Heran, Katanya Merdeka Belajar Kok Masih Ada Anak Bodoh?

27 Oktober 2023, 15:49 WIB

Nusantarapedia.net | OPINI, PENDIDIKAN Heran, Katanya Merdeka Belajar Kok Masih Ada Anak Bodoh?

Oleh : Ndari Purwanda

JUDUL kurikulumnya keren banget ya? “Kurikulum Merdeka” dari semangat “Merdeka belajar”. Sepintas mendengarnya saja sudah terbayang anak kita hendak digiring ke jalur yang lurus, bukan amburadul seperti orang tuanya, kita ayah ibunya generasi Y, yang memang merasakan pendidikan bak penjara, dimana kita seperti dipaksa mempelajari puluhan mata pelajaran dari Sekolah Dasar hingga Sekolah Menengah yang bahkan kita tidak tahu pasti mengapa kita harus mempelajarinya, kalau toh pada endingnya semua pelajaran itu seperti hangus begitu saja, satu pun tidak ada yang masuk di kepala dan tidak ada kaitannya dengan dunia yang kita geluti sekarang.

Saya sendiri merasa hanya satu yang masih melekat dan menjadi kenangan yang tak terhapuskan, yakni pelajaran bahasa. Dimana saya selalu diminta berpidato, maju di depan kelas, membaca puisi, mengarang, mengunjungi perpustakaan sekolah, mengikuti lomba debat, berdiskusi, bertanya, menyampaikan pendapat, sudah itu saja, selain itu semua pelajaran saya anggap bak neraka, karena saya selalu tertinggal jauh dari yang lain. Ada trauma yang masih mengakar, hingga saya menyimpulkan saya tolol tentang matematika.
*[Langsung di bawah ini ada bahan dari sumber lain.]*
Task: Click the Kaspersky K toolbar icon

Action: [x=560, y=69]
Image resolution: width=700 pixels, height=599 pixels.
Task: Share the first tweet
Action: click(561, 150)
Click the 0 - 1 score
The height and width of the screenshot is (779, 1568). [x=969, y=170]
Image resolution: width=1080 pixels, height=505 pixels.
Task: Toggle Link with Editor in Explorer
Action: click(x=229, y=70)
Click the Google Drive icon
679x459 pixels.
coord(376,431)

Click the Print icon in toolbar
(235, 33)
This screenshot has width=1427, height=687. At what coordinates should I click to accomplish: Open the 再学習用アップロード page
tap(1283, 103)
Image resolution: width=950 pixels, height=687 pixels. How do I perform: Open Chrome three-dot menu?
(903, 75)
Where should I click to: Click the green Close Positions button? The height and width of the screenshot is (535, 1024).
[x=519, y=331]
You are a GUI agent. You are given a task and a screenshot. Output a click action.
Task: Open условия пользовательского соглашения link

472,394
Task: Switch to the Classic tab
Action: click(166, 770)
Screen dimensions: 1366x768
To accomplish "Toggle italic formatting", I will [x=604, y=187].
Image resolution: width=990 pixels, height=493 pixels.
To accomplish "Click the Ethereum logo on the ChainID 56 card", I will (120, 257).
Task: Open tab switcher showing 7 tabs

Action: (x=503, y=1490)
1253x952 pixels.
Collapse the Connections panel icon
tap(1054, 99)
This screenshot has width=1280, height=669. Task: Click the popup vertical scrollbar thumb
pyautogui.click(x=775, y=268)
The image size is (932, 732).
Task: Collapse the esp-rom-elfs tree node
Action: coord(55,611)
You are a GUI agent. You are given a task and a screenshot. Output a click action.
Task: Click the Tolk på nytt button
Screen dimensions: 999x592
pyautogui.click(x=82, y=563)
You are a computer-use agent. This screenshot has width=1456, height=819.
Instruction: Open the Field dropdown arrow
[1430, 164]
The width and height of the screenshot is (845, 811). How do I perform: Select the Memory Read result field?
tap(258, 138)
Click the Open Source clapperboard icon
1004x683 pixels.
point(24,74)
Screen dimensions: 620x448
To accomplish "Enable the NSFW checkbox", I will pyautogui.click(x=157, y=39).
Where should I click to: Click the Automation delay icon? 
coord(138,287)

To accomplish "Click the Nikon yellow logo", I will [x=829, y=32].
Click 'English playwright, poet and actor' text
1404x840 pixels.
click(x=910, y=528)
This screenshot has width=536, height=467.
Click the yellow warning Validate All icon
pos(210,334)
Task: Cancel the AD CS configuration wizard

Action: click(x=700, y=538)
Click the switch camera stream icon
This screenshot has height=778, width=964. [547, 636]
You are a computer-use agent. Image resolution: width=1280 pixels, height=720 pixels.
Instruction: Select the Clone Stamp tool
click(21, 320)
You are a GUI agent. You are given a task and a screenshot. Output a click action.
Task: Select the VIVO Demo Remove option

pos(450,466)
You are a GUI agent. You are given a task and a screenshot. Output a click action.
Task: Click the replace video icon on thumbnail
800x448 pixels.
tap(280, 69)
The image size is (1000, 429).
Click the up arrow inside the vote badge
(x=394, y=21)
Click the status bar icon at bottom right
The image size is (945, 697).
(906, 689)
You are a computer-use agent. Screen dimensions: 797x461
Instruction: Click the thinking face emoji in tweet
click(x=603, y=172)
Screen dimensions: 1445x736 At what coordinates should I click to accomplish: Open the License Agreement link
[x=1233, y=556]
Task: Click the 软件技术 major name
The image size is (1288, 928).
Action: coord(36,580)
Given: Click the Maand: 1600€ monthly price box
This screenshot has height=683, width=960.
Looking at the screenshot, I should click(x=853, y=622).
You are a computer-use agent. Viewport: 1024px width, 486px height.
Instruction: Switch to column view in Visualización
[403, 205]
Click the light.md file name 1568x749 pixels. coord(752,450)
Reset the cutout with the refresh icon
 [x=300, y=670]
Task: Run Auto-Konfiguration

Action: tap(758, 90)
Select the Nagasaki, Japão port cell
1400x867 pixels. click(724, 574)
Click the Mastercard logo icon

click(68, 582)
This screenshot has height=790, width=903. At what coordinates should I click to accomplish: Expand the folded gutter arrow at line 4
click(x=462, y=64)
Hingga saat masuk dunia kerja, saya menolak berkali-kali ketika bos menarik saya dari pelayan, naik pangkat menjadi kasir sebuah restoran. Bos saya yakin dengan kekuatan saya, tapi pendidikan masa lalu telah melumpuhkan saya, hingga melabel diri manusia yang bodoh soal berhitung. Nilai nol yang berkali-kali menghiasi buku matematika SD dan ejekan telur dadar siap goreng, sulit sekali terhapus. Detik itu saya menyimpulkan saya bodoh. Hingga Sekolah Menengah, meski saya dianggap pintar oleh beberapa guru bahasa, tapi label bodoh matematika masih melekat, otak saya seolah menolak semua pelajaran hitungan, akuntansi, perbankan, matematika, kewirausahaan, saya benci semua yang berhubungan dengan menghitung, dan saya benci bisnis hingga sekarang. Saya benci tawar-menawar, saya bodoh menawar dan selalu dimanfaatkan penjual. Saya selalu beli barang dengan harga yang masih mahal, meski sudah belajar menawar terendah menurut saya. Ah sudahlah, saya memang bodoh tentang angka, mau apalagi?

Hingga bos saya meyakinkan, bahwa saya berbakat menjadi kasir, saya ramah dan supel, pintar mengambil hati pelanggan dan jujur. “Itu cukup, kamu tidak diminta untuk menghitung, semua harga sudah tercantum di mesin, tinggal tekan tombol dan cetak struk, so that simple”. Dan benar saja, pandangan saya yang buta tentang matematika, terbuka seketika, bahwa angka bukan semenakutkan itu, sangat menyenangkan dan saya tidak sebodoh dan setolol anggapan saya sendiri. Hai, saya baru sadar bahwa saya sudah masuk dalam dunia yang berbeda. Dunia yang enteng, yang semua gak harus dinilai dengan angka, hanya teguran dan kritikan yang bisa diperbaiki, saya tidak dilabel dengan rangking terendah hanya karena saya salah pencet tombol menu. Ini dunia nyata dan lebih indah dari bayangan.